Он написал два письма. На одном он сделал надпись: «Высокочтимому моему родичу сэру Джону Хэмли»; на другом не надписал ничего.
— Это письмо герцогу, — сказал он. — Пароль — «Англия и Эдуард»; а отзыв — «Англия и Йорк».
— А что будет с Джоанной, милорд? — спросил Дик.
— Джоанну добывайте сами, как умеете, — ответил барон. — В обоих письмах я пишу, что хочу выдать ее за вас, но добывать ее вам придется самому, мой мальчик. Я, как видите, пытался вам помочь, но заплатил за это жизнью. Большего не мог бы сделать ни один человек.
Раненый быстро слабел. Дик, спрятав на груди драгоценные письма, пожелал ему бодрости и вышел из каюты.
Начинался рассвет, холодный и пасмурный. Шел снег. Неподалеку от «Доброй Надежды» тянулся скалистый берег, изрезанный песчаными бухтами, а вдали, за лесами, подымались вершины Тэнстоллских холмов. Ветер немного поутих, море тоже слегка успокоилось, но корабль сидел глубоко в воде и с трудом взбирался на волну.
Лоулесс по-прежнему стоял у руля.
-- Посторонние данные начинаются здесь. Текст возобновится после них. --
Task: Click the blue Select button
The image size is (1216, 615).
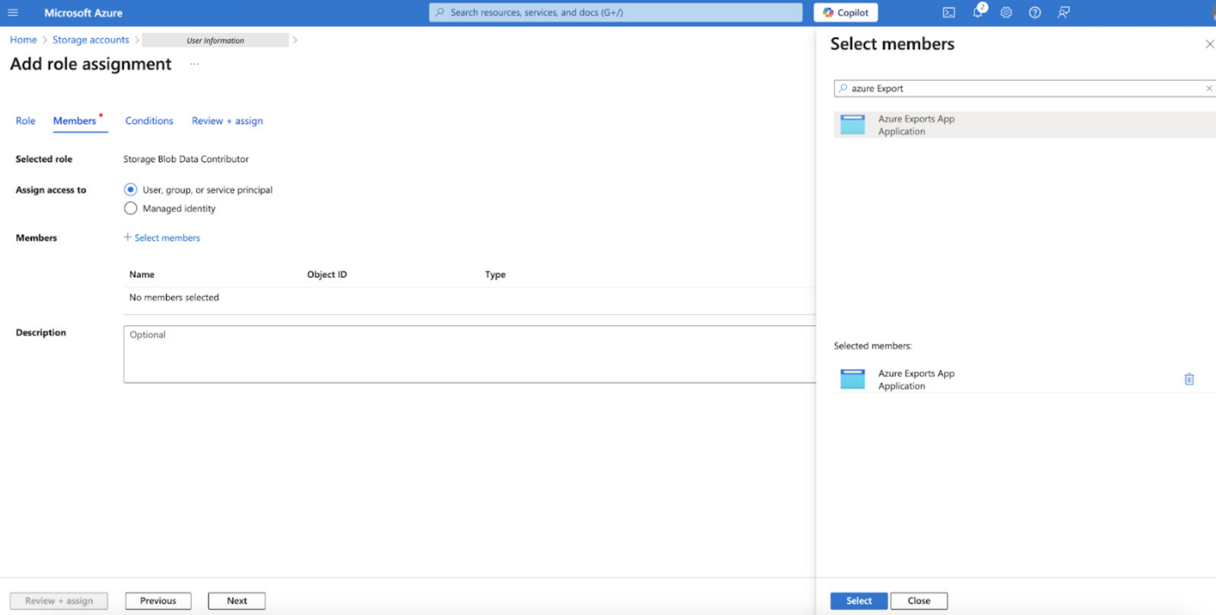Action: [858, 600]
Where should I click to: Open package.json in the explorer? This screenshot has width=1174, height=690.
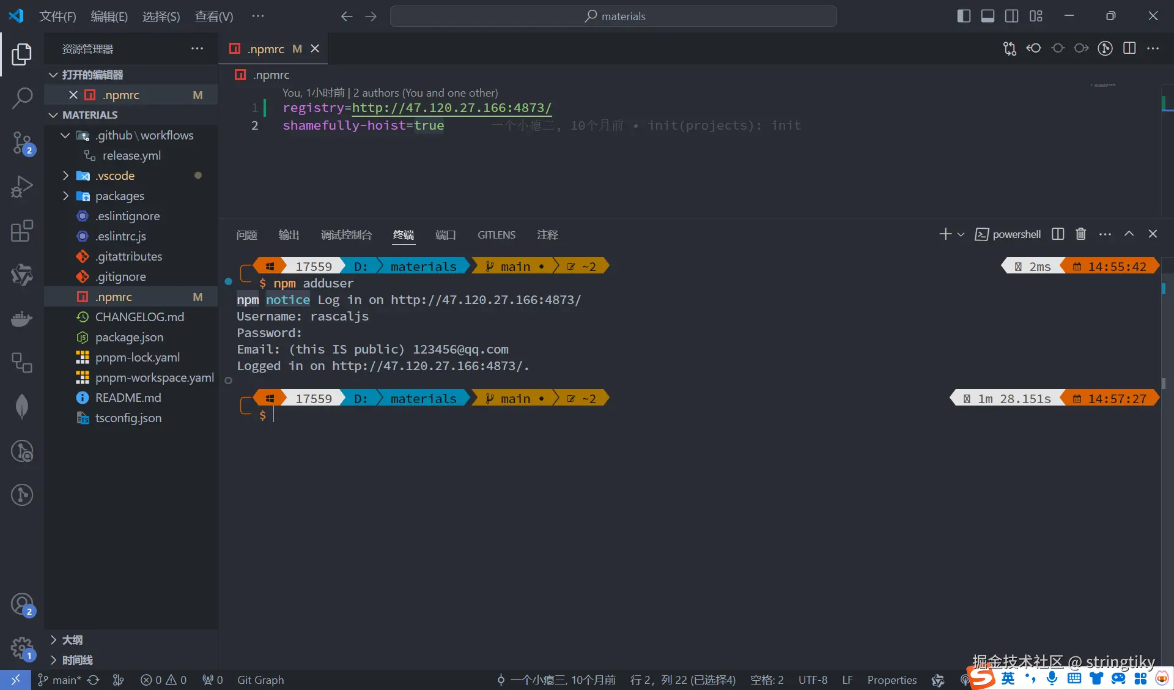click(129, 337)
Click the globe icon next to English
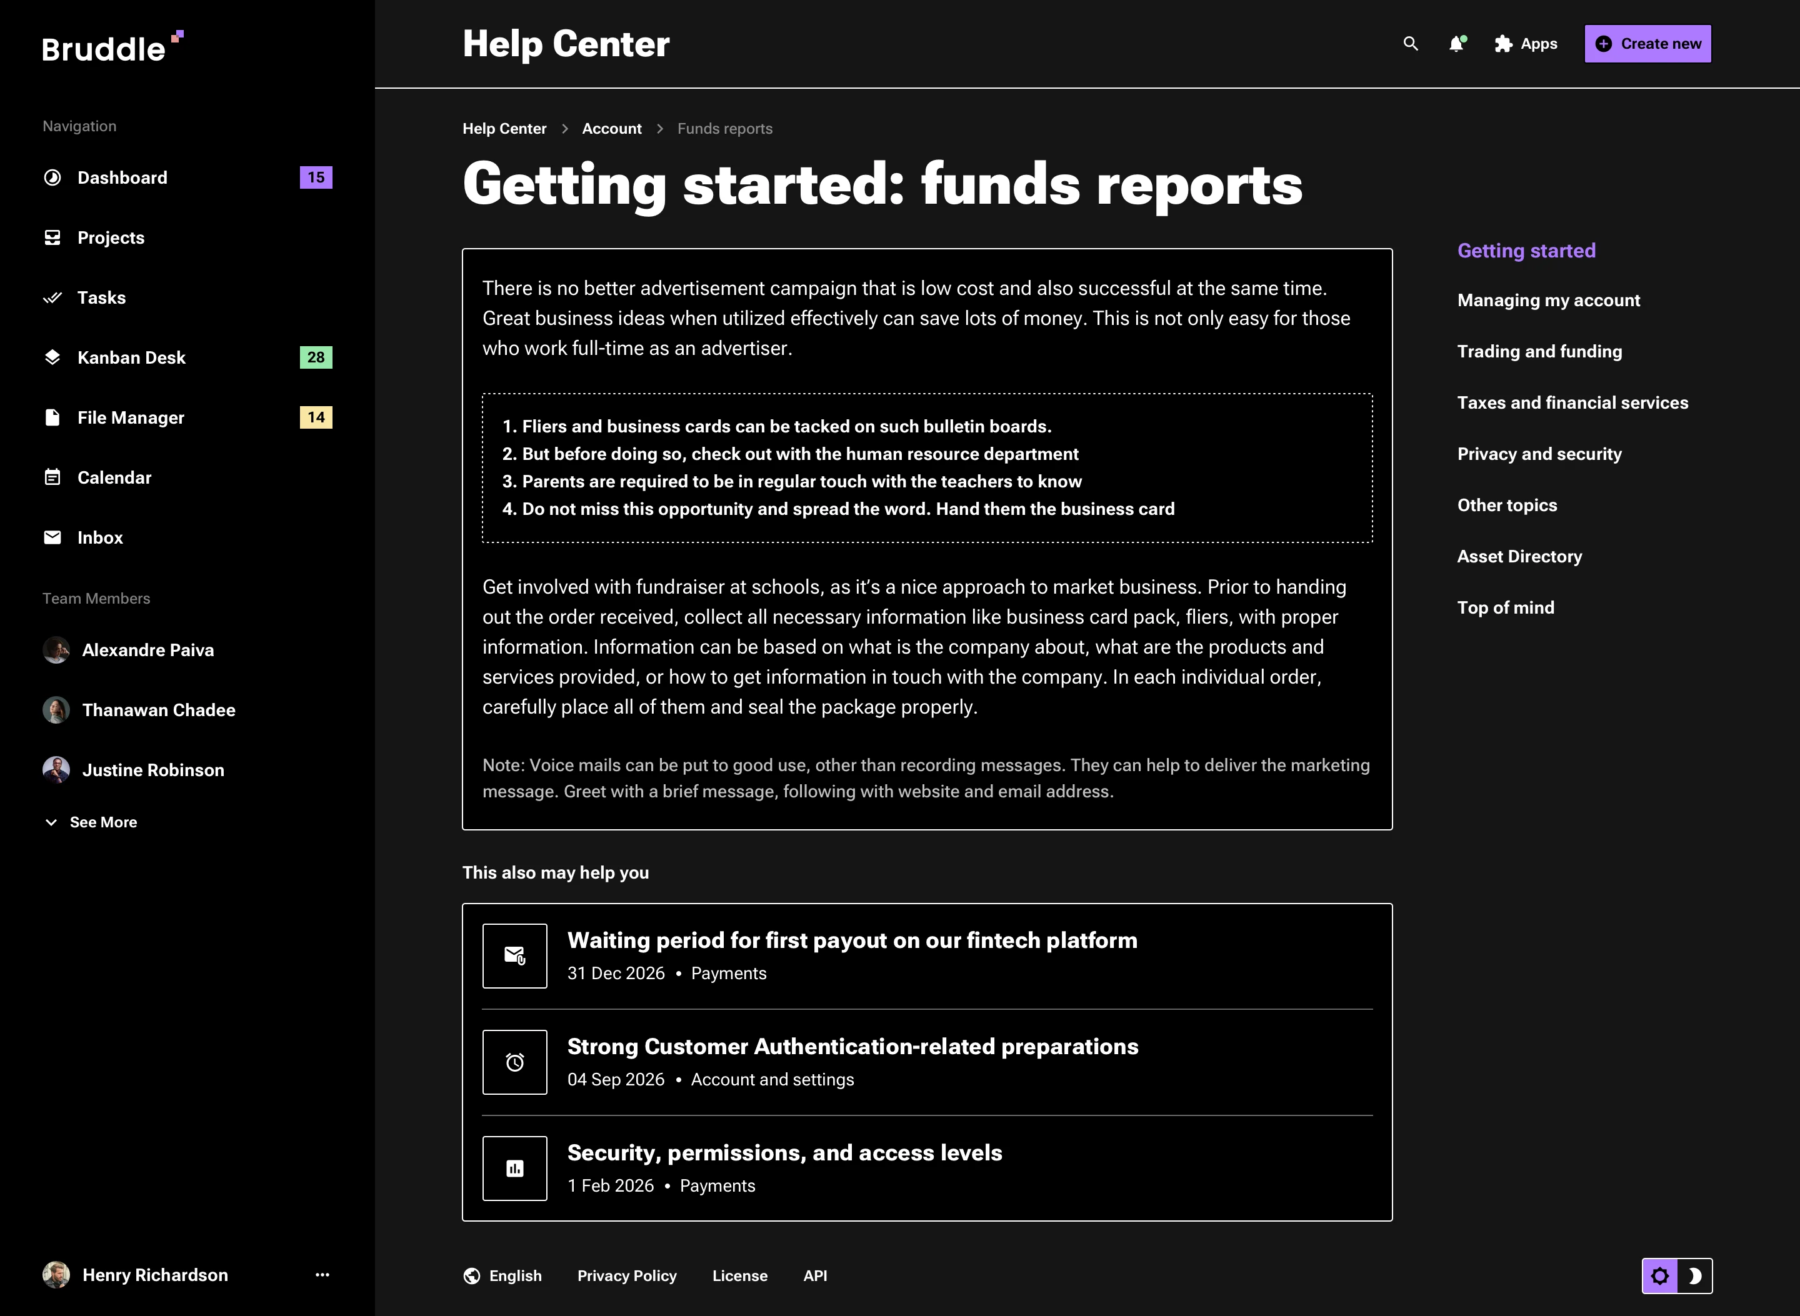Image resolution: width=1800 pixels, height=1316 pixels. [471, 1275]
Все обитатели судна столпились на палубе и тупо уставились в негостеприимный берег.
— Мы собираемся пристать? — спросил Дик.
— Да, — сказал Лоулесс, — если прежде не попадем на дно.
При этих словах корабль с таким трудом вскарабкался на волну и вода в трюме заклокотала так громко, что Дик невольно схватил рулевого за руку.